=== Section Start ===
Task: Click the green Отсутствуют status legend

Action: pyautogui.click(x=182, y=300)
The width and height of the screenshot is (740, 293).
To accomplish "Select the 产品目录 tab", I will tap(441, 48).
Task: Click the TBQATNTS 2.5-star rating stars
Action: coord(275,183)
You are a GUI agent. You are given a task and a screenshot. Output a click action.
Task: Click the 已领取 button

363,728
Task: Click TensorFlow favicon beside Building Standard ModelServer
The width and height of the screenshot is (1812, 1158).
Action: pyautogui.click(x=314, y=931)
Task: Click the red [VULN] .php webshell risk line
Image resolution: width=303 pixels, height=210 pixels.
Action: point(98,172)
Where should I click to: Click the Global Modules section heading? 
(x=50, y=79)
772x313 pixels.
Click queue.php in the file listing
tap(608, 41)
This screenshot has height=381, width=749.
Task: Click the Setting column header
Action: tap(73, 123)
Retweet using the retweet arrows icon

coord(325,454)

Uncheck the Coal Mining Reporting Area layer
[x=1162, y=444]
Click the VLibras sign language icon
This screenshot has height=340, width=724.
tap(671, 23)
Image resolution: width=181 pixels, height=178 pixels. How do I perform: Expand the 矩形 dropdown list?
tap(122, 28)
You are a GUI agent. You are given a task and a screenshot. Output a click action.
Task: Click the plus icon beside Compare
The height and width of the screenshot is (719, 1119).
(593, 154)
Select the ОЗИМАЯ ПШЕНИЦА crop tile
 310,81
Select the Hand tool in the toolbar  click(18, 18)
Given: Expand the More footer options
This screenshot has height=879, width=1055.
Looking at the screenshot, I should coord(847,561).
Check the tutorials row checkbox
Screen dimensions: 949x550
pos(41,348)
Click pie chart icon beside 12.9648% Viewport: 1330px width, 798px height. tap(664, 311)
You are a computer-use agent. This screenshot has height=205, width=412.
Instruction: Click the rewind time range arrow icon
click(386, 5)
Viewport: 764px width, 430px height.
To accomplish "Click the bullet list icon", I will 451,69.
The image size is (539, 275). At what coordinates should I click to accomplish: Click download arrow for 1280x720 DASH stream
=== Section End ===
Copy out each line from the preceding entries that mentions the word "beside".

Task: Click TensorFlow favicon beside Building Standard ModelServer
Task: Click the plus icon beside Compare
Click pie chart icon beside 12.9648% Viewport: 1330px width, 798px height. tap(664, 311)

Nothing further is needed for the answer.